#### [Passage extrait]
◆ ◆ ◆

Éducation, emploi et taille de la famille
[14] Au cours de son témoignage, le demandeur a donné des explications allant à l'encontre de la décision de la SSR selon laquelle il n'était pas un Rom parce qu'il n'avait pas le profil correspondant, c'est-à-dire, absence d'études et d'emploi et famille nombreuse. Toutefois, la SSR a ignoré ces explications.
Connaissances concernant les Roms
[15] La SSR a statué que le demandeur n'avait pas suffisamment de connaissances au sujet des Roms. Cette conclusion est également manifestement déraisonnable, compte tenu du témoignage du demandeur au sujet de la culture et des traditions des Roms. La SSR n'a pas tenu compte de cette preuve.
Appartenance au parti rom
[16] La SSR a conclu que le demandeur n'était pas membre du parti rom. Cette conclusion est manifestement déraisonnable, compte tenu du témoignage du demandeur et de la preuve documentaire, qui comprenait la carte de membre du demandeur et une lettre dans laquelle le président du parti a attesté que celui-ci est un Rom.
Persécution
[17] La SSR a rejeté les explications du demandeur au sujet des risques de persécution auxquels il était exposé, parce qu'elle a statué que la preuve qu'il a présentée relativement à son origine ethnique n'était pas crédible. Compte tenu de la conclusion à laquelle j'en arrive, la décision de la SSR ne comporte aucune conclusion valable en ce qui a trait à la crainte de persécution du demandeur.
Si l'ont présume donc de la véracité du témoignage sous serment portant sur l'origine ethnique, le fait que le déclarant ne correspond pas à la façon dont le décideur comprend l'origine ethnique ne constitue pas, en l'absence du niveau de certitude exigé, une preuve digne de foi permettant de réfuter la présomption. Par conséquent, le simple fait qu'une personne fait exception à un profil ethnique, même pour plusieurs facteurs, ne permet pas de conclure qu'elle n'est pas la personne qu'elle prétend être. Il se pourrait fort bien que, en l'absence d'une preuve admissible et digne de foi contraire à l'allégation de l'origine ethnique, par exemple une évaluation digne de foi du lignage ethnique, des aveux ou une autre preuve contraire directe, il faille accepter la déclaration sous serment de la personne même ou son origine ethnique.
B. La décision de la SSR
[18] Avant de citer la décision de la SSR, une parenthèse s'impose quant à la terminologie.

◆ ◆ ◆

#### [Informations extraites]
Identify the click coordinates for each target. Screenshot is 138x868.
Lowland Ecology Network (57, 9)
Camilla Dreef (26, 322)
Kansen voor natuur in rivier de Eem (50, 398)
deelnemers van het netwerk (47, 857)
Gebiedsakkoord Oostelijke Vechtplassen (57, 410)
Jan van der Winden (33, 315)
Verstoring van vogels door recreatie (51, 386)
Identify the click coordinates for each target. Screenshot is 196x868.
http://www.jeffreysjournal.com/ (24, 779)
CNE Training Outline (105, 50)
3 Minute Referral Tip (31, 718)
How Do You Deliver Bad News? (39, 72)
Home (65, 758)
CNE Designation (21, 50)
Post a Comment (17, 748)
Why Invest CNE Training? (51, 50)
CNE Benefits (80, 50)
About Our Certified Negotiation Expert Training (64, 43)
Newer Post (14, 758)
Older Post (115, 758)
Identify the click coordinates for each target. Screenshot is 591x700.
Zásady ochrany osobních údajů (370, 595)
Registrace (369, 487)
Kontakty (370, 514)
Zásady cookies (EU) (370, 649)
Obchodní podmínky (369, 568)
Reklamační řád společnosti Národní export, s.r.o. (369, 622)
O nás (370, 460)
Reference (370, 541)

◆ ◆ ◆

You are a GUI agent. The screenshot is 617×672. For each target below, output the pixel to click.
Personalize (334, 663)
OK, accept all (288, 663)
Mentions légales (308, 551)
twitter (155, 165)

◆ ◆ ◆

#### [Consigne]
Dans l'extrait sur la décision de la SSR, recopiez mot pour mot le passage qui s'ouvre sur les mots contenant "Éducation, emploi et" et se termine par "de cette preuve.". On peut se passer des entrées.

#### [Résultat obtenu]
Éducation, emploi et taille de la famille
[14] Au cours de son témoignage, le demandeur a donné des explications allant à l'encontre de la décision de la SSR selon laquelle il n'était pas un Rom parce qu'il n'avait pas le profil correspondant, c'est-à-dire, absence d'études et d'emploi et famille nombreuse. Toutefois, la SSR a ignoré ces explications.
Connaissances concernant les Roms
[15] La SSR a statué que le demandeur n'avait pas suffisamment de connaissances au sujet des Roms. Cette conclusion est également manifestement déraisonnable, compte tenu du témoignage du demandeur au sujet de la culture et des traditions des Roms. La SSR n'a pas tenu compte de cette preuve.